TASK GOAL
Having found the line that holds "Instruction: Click the Configurações link", give that line and all lines after it again, word for word, through the end of the data below.

[Dataset entries]
· · · · ·
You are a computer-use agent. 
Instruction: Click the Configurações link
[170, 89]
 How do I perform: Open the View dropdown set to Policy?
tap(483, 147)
· · · · ·
SOLUTION FOR THIS EXERCISE
Instruction: Click the Configurações link
[170, 89]
 How do I perform: Open the View dropdown set to Policy?
tap(483, 147)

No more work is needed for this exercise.